Before going too far though, we first have to explain what mutation and crossover are. Mutation is a small change in the chromosome. Some small subset of bits can be changed arbitrarily - i.e. some digits may be randomly changed to other digits in one or more locations in the chromosome. Crossover is a simulation of sexual reproduction. We take two chromosomes (call them "parents") and generate two off-spring from them by slicing the parents into parts and splicing these parts together keeping in mind the required length constraints of the generated off-spring.
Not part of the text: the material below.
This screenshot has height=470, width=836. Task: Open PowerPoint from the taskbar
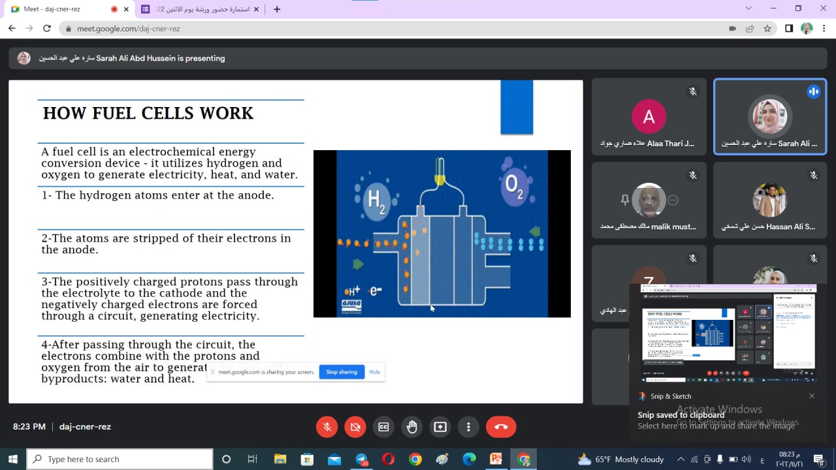coord(496,460)
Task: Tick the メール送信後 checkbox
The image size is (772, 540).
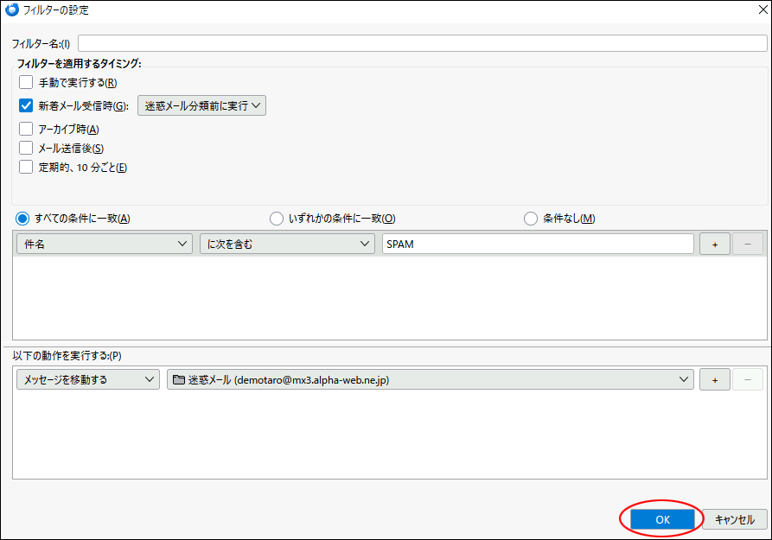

Recall from (5) above that we only allow the top 5% of the gene pool to reproduce. What % of the gene pool is newly randomly generated, vs. generated by mutation or by crossover is a design choice, and some tweaking here with a view to optimizing run time, could greatly enhance the performance of the GA implementation.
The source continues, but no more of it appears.